Kisah ini bukan berasal dari fairy tale atau karangan fiksi belaka. Tapi memang terinspirasi dari kisah nyata dan si kaki ini pun sebenarnya ada (nama tokoh sengaja disamarkan).

Semula berawal dari kenyamanan si kaki yang hidup penuh dengan keambisiusan untuk mencapai impian dan mimpinya. Satu persatu hal yang dia impikan selalu menjadi kenyataan. Memulai dari hal kecil yang dalam hidupnya merupakan masa berharga, hingga hal besar yang lumayan sudah bisa dia wujudkan.

Pekerjaan si kaki yang notaben sukses membuatnya lupa diri hingga akhirnya dia harus keluar dari zona amannya. Berjalan waktu yang dibutuhkan olehnya sungguh lama hingga dia bisa mendapatkan kembali sedikit zona amannya. Tanpa dia sadar, zona yang baru itu sendiri merupakan bumerang dari kesombongannya selama ini.

"Akhirnya, aku bisa melegakan nafas sejenak dari waktu penat yang memburuku karena perkara menunggu." Desah halus si kaki melegakan hati yang diburu selama ini. "Paling tidak kedepannya aku bisa menata kembali impian-impian baru yang akan aku dapatkan." Lanjutnya sambil menulis segala keperluan untuk mimpi barunya.

Si kaki memang orang yang hebat.

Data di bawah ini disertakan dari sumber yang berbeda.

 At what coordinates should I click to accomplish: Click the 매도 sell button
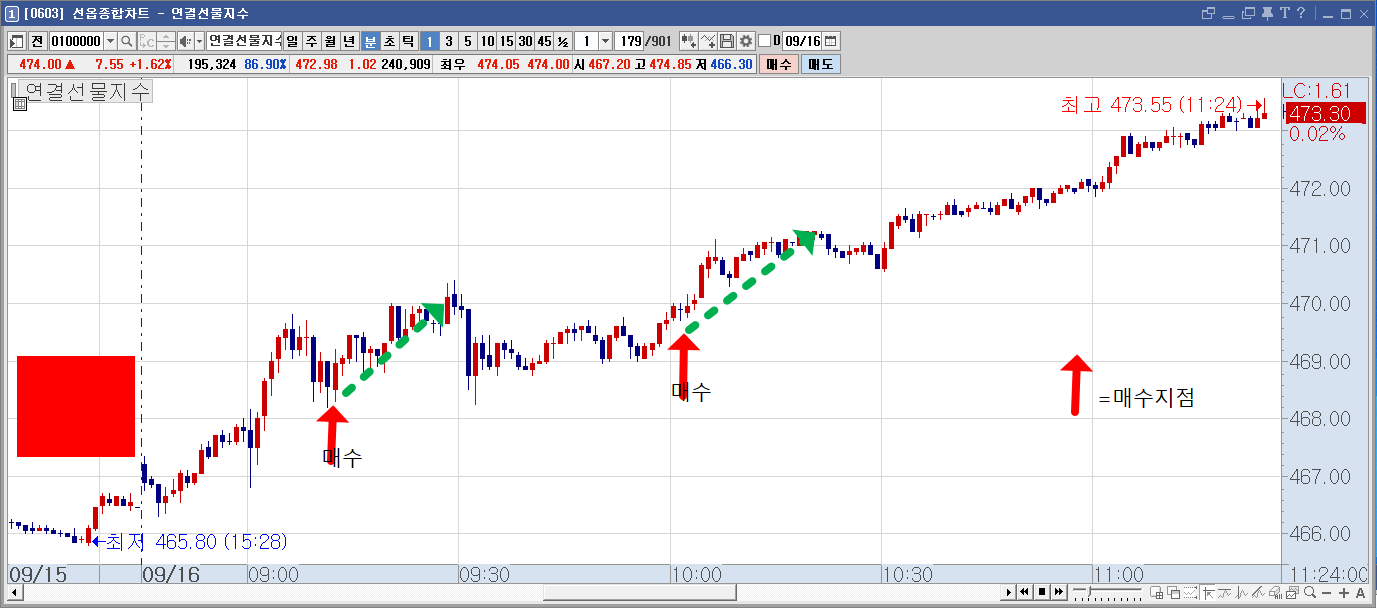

Niatnya untuk sukses selalu diiringi dengan kemampuan menghitung hal yang dapat menggagalkan jalannya untuk meraih mimpinya. Namun siapa sangkan hal yang membuatnya terlihat hebat dan pintar di mata orang lain, justru menjadikannya terlihat sangat lemah dan tidak memiliki kapasitas.

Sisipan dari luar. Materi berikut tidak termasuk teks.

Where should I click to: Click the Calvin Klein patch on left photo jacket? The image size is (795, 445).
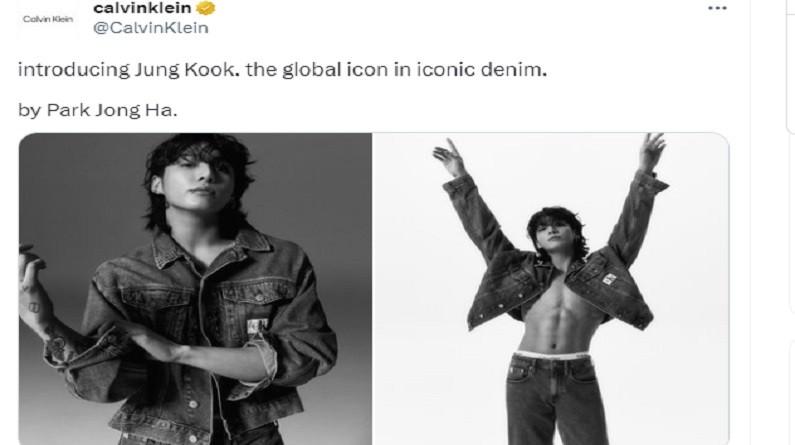(x=257, y=326)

Sebagian orang meremehkannya tentang mimpi dan impian besarnya yang selama ini diam-diam dia rengkuh walau hanya sedikit keberhasilan yang terlihat. Karena hal itu pulalah yang membuat si kaki berdiam dan menganggap mereka tidak ada. 'Cuek'!! "Apapun yang orang katakan biarlah mereka berkata. Toh aku yang menjalani hidupku. Tak bermaksud diam yang akan menjadi emas, tapi yang aku tahu diam ini membantuku untuk fokus dengan tujuanku." Sekali lagi si kaki bergumam dengan hatinya sebagai teman.

Si kaki selama dikenal oleh orang sekitarnya adalah sosok yang sangat baik, ramah dan humble. Hanya karena keegoisannya untuk meraih mimpinya, orang disekitarnya menganggap aneh dirinya. Hal ini juga penyebab dia berubah menjadi lebih pasif dan malas untuk bersuara atau sekedar berkomunikasi. Si kaki merasa dia hidup dengan dirinya sendiri.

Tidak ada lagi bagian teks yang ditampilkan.